Mestres como Monteverde, Schuetz e Purcell,
certamente de primeira ordem, não deixaram à posteridade aquele grande número
de obras-primas que deles se podia esperar. Foram experimentadores geniais que
só acertaram ocasionalmente; a massa da sua produção está, para nós, perdida.
Dos contemporâneos menores, quase nada sobrevive.
O século XVII não chegou a resolver os dois
problemas principais que a reforma monteverdiana lhe legara. A música da época da
polifonia vocal possuía rigoroso esquema tonal, herdado da Idade Média, e
formas certas da construção arquitetônica. A homofonia e o baixo-contínuo não
chegaram a substituí-las. Nem foi possível pôr em ordem esse novo mundo caótico
das dissonâncias e dos cromatismos.
O primeiro desses dois problemas, o do sistema
tonal, não será resolvido antes do início do século XVIII. Quanto ao problema das
formas, começam, já antes, a esboçar-se várias soluções.

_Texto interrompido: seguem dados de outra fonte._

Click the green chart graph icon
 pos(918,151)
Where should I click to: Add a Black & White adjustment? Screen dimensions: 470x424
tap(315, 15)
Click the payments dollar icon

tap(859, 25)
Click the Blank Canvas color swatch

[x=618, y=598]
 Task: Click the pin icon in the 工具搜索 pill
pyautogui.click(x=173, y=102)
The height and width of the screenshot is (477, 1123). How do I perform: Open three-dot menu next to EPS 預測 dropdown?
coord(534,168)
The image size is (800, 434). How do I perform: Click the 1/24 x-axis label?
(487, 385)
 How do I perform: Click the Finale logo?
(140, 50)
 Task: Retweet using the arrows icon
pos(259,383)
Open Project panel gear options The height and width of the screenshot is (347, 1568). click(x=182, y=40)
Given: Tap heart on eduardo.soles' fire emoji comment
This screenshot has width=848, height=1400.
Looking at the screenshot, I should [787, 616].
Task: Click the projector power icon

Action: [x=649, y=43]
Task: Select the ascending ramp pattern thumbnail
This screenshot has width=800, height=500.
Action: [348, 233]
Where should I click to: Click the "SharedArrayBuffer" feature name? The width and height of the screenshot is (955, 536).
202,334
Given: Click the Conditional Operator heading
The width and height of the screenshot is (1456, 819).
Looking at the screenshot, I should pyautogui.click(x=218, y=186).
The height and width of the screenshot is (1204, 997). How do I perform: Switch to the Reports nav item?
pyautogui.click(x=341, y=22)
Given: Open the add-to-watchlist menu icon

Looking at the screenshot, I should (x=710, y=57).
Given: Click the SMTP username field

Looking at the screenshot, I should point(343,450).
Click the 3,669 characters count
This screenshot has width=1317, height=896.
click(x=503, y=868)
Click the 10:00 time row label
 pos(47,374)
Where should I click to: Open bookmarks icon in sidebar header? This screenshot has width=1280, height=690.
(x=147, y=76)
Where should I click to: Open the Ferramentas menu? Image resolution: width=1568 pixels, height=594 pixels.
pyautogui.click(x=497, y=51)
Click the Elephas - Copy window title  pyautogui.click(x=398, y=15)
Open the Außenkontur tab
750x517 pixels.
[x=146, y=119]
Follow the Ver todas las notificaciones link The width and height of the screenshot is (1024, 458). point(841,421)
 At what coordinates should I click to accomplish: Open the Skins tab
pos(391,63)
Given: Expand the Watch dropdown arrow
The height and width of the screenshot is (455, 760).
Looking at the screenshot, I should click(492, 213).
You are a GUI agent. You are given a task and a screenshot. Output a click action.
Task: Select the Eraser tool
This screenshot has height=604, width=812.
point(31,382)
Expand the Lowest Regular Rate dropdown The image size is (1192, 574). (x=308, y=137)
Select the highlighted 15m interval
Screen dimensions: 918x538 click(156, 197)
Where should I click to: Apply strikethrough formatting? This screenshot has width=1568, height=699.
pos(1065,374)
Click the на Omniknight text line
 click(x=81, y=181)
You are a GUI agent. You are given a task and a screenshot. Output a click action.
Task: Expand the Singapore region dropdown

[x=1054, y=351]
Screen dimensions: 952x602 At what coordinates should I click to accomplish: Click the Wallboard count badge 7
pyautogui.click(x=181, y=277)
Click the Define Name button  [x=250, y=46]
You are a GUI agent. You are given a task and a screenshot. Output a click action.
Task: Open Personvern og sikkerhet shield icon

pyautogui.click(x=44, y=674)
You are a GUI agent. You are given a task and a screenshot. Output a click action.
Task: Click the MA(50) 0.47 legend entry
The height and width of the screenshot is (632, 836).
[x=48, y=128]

A ópera renunciou a uma parte do terreno
conquistado: à forte expressão dramática, que ameaçava destruir as bienséances
do mundo aristocrático. O compositor limita-se a interromper a ação dramática,
convencionalmente elaborada por peças vocais brilhantes, as árias, nas quais
reside principalmente o valor musical das obras. É o tipo de ópera de
Alessandro Scarlatti e Handel. A ornamentação das linhas melódicas cantadas
serve, no início, para salientar o caráter rígido, dir-se-ia monárquico e quase
sacro, dessa música teatral. Depois, começa a prevalecer a ornamentação ao gosto
do Rococó.
Essa forma de música vocal, a ária ornamentada,
também terá forte influência na música instrumental barroca. Mas esta já
pertence principalmente à primeira metade do século XVIII, isto é, à época da
análise matemática, cujo espírito informa novas formas instrumentais. Deve-se à
ópera e aos operistas o aperfeiçoamento da Suíte: ela foi, no tempo de Lully,
mera acumulação de danças estilizadas; agora, no tempo de Couperin e Bach, a
Suíte parecer-se-á com verdadeiros panoramas de vida contemporânea, refletida
em música: a corte de Versalhes e o mundo de pastores de porcelana de Sèvres, a
vida devota, submissa e alegre dos burgueses alemães e a dança dos camponeses
ao ar livre e os cortejos cerimoniosos que inauguram as sessões do Parlamento
inglês.
Também é transplantado para a música instrumental o
esquema da ária operística: esta começa com um trecho orquestral (o
“Ritornello"); depois, o cantor declama a ária; enfim, o "Ritornello”
é repetido. Esse esquema, ABA, dá a planta arquitetônica do Concerto Grosso: A,
os tutti, a orquestra; B, a exibição dos solistas; A, novamente os tutti: Mas
esse esquema é logo—com espírito matemático—analiticamente desenvolvido, pela
distribuição do tema entre várias vozes e pelas suas modificações: são as
formas da Fuga e da Variação, que nasceram no órgão. Com elas volta a polifonia
para a música instrumental. E não só para a música instrumental.
Pois o emprego dessas formas polifônicas para o
canto em coro e a mistura desses coros com árias conforme o esquema ABA, dá os
dois gêneros novos da música barroca, para solistas, coro e orquestra: a
Cantata e o Oratório.
O caminho de evolução da música barroca está assim
indicado: na ópera, a redução ao lirismo homófono; na música instrumental e
sacra, a renascença da polifonia abandonada.